What you are asked to do →
Take the data below and repeat it exactly.
---- Data extracts
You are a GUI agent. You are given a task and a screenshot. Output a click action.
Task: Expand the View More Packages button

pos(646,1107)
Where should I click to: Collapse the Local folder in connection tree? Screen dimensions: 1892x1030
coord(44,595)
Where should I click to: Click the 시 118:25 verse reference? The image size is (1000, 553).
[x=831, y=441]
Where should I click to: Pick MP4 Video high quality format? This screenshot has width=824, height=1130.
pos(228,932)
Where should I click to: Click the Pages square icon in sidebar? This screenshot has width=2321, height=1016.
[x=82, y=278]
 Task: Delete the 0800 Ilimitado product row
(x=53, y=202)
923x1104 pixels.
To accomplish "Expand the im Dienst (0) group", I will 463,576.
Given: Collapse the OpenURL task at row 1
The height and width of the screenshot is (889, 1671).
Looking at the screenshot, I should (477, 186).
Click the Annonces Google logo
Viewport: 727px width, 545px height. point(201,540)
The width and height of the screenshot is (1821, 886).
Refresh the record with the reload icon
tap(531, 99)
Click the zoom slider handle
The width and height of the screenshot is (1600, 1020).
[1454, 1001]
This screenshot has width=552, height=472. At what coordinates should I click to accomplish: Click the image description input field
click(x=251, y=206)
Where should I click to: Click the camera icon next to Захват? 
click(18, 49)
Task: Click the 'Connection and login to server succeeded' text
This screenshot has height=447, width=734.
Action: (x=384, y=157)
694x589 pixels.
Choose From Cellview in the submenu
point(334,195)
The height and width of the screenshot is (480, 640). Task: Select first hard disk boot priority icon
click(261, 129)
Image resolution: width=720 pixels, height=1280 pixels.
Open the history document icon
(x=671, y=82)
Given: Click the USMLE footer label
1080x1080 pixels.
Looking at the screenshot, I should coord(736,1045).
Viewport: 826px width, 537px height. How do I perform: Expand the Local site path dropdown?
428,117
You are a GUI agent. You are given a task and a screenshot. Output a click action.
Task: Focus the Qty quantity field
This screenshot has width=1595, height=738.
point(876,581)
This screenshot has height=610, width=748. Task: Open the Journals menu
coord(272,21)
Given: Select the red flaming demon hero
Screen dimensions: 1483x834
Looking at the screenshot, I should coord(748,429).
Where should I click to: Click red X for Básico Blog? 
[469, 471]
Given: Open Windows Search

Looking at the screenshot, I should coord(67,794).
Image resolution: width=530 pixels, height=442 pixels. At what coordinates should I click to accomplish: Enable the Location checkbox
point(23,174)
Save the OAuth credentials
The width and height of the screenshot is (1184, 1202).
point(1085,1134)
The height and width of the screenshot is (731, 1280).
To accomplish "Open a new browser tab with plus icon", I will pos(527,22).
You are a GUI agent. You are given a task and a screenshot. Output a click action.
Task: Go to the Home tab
--------
Answer to this task →
You are a GUI agent. You are given a task and a screenshot. Output a click action.
Task: Expand the View More Packages button

pos(646,1107)
Where should I click to: Collapse the Local folder in connection tree? Screen dimensions: 1892x1030
coord(44,595)
Where should I click to: Click the 시 118:25 verse reference? The image size is (1000, 553).
[x=831, y=441]
Where should I click to: Pick MP4 Video high quality format? This screenshot has width=824, height=1130.
pos(228,932)
Where should I click to: Click the Pages square icon in sidebar? This screenshot has width=2321, height=1016.
[x=82, y=278]
 Task: Delete the 0800 Ilimitado product row
(x=53, y=202)
923x1104 pixels.
To accomplish "Expand the im Dienst (0) group", I will 463,576.
Given: Collapse the OpenURL task at row 1
The height and width of the screenshot is (889, 1671).
Looking at the screenshot, I should (477, 186).
Click the Annonces Google logo
Viewport: 727px width, 545px height. point(201,540)
The width and height of the screenshot is (1821, 886).
Refresh the record with the reload icon
tap(531, 99)
Click the zoom slider handle
The width and height of the screenshot is (1600, 1020).
[1454, 1001]
This screenshot has width=552, height=472. At what coordinates should I click to accomplish: Click the image description input field
click(x=251, y=206)
Where should I click to: Click the camera icon next to Захват? 
click(18, 49)
Task: Click the 'Connection and login to server succeeded' text
This screenshot has height=447, width=734.
Action: (x=384, y=157)
694x589 pixels.
Choose From Cellview in the submenu
point(334,195)
The height and width of the screenshot is (480, 640). Task: Select first hard disk boot priority icon
click(261, 129)
Image resolution: width=720 pixels, height=1280 pixels.
Open the history document icon
(x=671, y=82)
Given: Click the USMLE footer label
1080x1080 pixels.
Looking at the screenshot, I should coord(736,1045).
Viewport: 826px width, 537px height. How do I perform: Expand the Local site path dropdown?
428,117
You are a GUI agent. You are given a task and a screenshot. Output a click action.
Task: Focus the Qty quantity field
This screenshot has width=1595, height=738.
point(876,581)
This screenshot has height=610, width=748. Task: Open the Journals menu
coord(272,21)
Given: Select the red flaming demon hero
Screen dimensions: 1483x834
Looking at the screenshot, I should coord(748,429).
Where should I click to: Click red X for Básico Blog? 
[469, 471]
Given: Open Windows Search

Looking at the screenshot, I should coord(67,794).
Image resolution: width=530 pixels, height=442 pixels. At what coordinates should I click to accomplish: Enable the Location checkbox
point(23,174)
Save the OAuth credentials
The width and height of the screenshot is (1184, 1202).
point(1085,1134)
The height and width of the screenshot is (731, 1280).
To accomplish "Open a new browser tab with plus icon", I will pos(527,22).
You are a GUI agent. You are given a task and a screenshot. Output a click action.
Task: Go to the Home tab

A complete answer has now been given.